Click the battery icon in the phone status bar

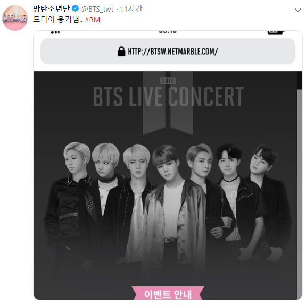276,32
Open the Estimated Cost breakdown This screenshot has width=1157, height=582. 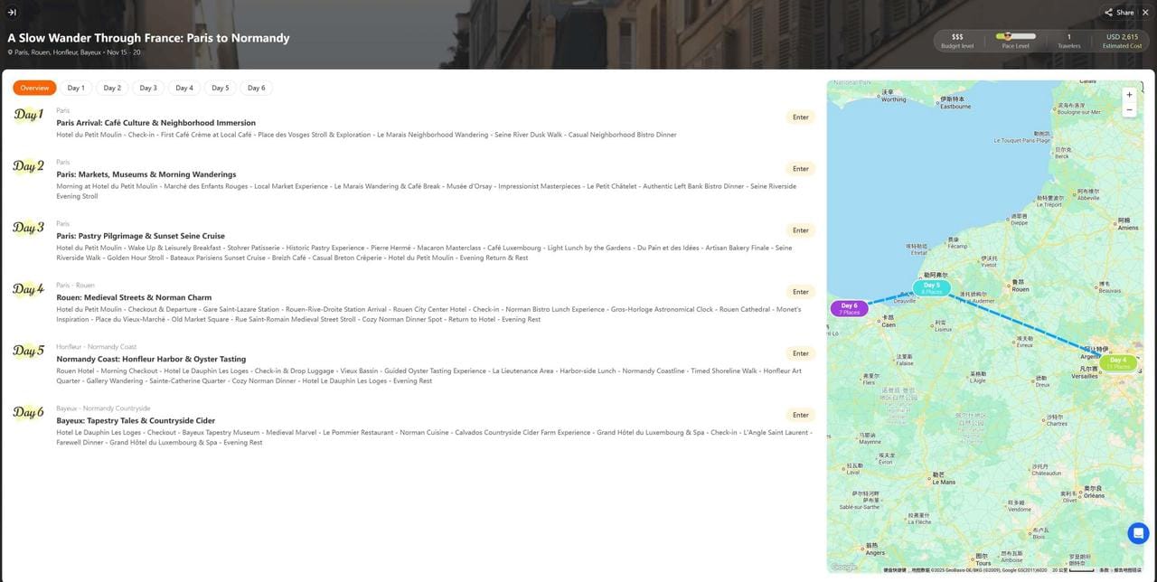[1122, 41]
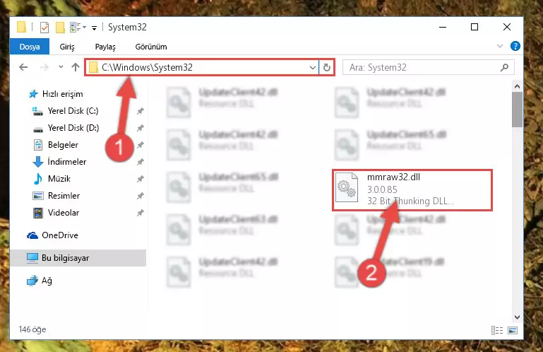Unpin Belgeler from quick access
Viewport: 543px width, 352px height.
(x=140, y=145)
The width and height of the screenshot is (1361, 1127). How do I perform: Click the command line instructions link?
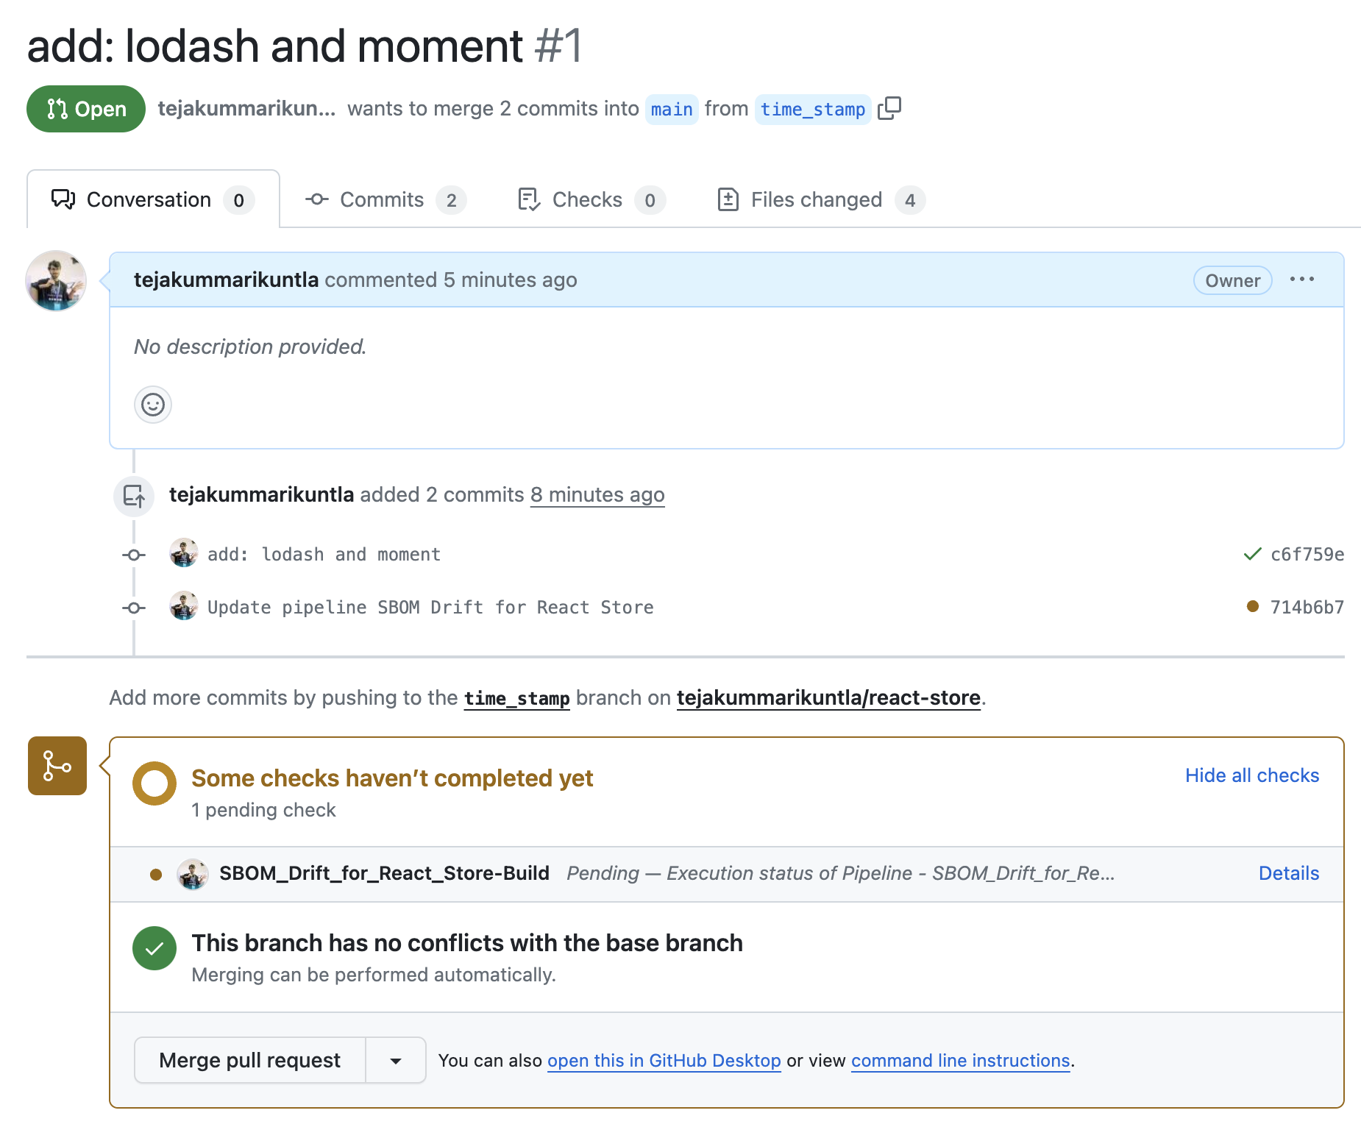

◆ **REQUIREMENT**
Show every line of the material that contains the word "Click". Case counts.

◆ **THE COMPLETED TASK**
Click the battery icon in the phone status bar
The width and height of the screenshot is (1361, 1127). How do I perform: Click the command line instructions link?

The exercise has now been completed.